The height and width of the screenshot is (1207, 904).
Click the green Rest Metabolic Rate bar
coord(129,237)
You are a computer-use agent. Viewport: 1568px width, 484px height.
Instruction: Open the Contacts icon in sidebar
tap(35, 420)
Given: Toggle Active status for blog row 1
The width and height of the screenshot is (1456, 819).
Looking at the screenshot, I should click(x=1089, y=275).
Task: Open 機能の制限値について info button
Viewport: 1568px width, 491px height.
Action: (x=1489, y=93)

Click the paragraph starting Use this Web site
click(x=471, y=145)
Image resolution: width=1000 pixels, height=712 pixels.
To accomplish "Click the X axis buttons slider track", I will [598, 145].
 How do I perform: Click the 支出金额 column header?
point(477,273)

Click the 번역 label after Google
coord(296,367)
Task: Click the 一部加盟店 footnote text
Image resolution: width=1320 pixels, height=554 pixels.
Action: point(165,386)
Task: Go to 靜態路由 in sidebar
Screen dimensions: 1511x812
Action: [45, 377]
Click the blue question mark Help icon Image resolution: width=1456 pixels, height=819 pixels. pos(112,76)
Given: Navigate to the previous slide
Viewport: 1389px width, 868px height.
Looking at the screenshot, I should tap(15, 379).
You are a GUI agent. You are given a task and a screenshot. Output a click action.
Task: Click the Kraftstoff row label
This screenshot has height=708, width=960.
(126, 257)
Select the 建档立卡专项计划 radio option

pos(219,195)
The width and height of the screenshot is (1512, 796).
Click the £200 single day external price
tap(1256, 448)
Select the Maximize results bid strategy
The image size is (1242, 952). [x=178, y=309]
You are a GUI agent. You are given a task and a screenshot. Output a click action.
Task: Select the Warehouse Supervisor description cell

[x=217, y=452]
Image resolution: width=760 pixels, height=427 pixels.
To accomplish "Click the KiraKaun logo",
--------
Retype all of the lines shown above, keeping each one exact.

The height and width of the screenshot is (1207, 904).
Click the green Rest Metabolic Rate bar
coord(129,237)
You are a computer-use agent. Viewport: 1568px width, 484px height.
Instruction: Open the Contacts icon in sidebar
tap(35, 420)
Given: Toggle Active status for blog row 1
The width and height of the screenshot is (1456, 819).
Looking at the screenshot, I should click(x=1089, y=275).
Task: Open 機能の制限値について info button
Viewport: 1568px width, 491px height.
Action: (x=1489, y=93)

Click the paragraph starting Use this Web site
click(x=471, y=145)
Image resolution: width=1000 pixels, height=712 pixels.
To accomplish "Click the X axis buttons slider track", I will [598, 145].
 How do I perform: Click the 支出金额 column header?
point(477,273)

Click the 번역 label after Google
coord(296,367)
Task: Click the 一部加盟店 footnote text
Image resolution: width=1320 pixels, height=554 pixels.
Action: point(165,386)
Task: Go to 靜態路由 in sidebar
Screen dimensions: 1511x812
Action: [45, 377]
Click the blue question mark Help icon Image resolution: width=1456 pixels, height=819 pixels. pos(112,76)
Given: Navigate to the previous slide
Viewport: 1389px width, 868px height.
Looking at the screenshot, I should tap(15, 379).
You are a GUI agent. You are given a task and a screenshot. Output a click action.
Task: Click the Kraftstoff row label
This screenshot has height=708, width=960.
(126, 257)
Select the 建档立卡专项计划 radio option

pos(219,195)
The width and height of the screenshot is (1512, 796).
Click the £200 single day external price
tap(1256, 448)
Select the Maximize results bid strategy
The image size is (1242, 952). [x=178, y=309]
You are a GUI agent. You are given a task and a screenshot. Output a click action.
Task: Select the Warehouse Supervisor description cell

[x=217, y=452]
Image resolution: width=760 pixels, height=427 pixels.
To accomplish "Click the KiraKaun logo",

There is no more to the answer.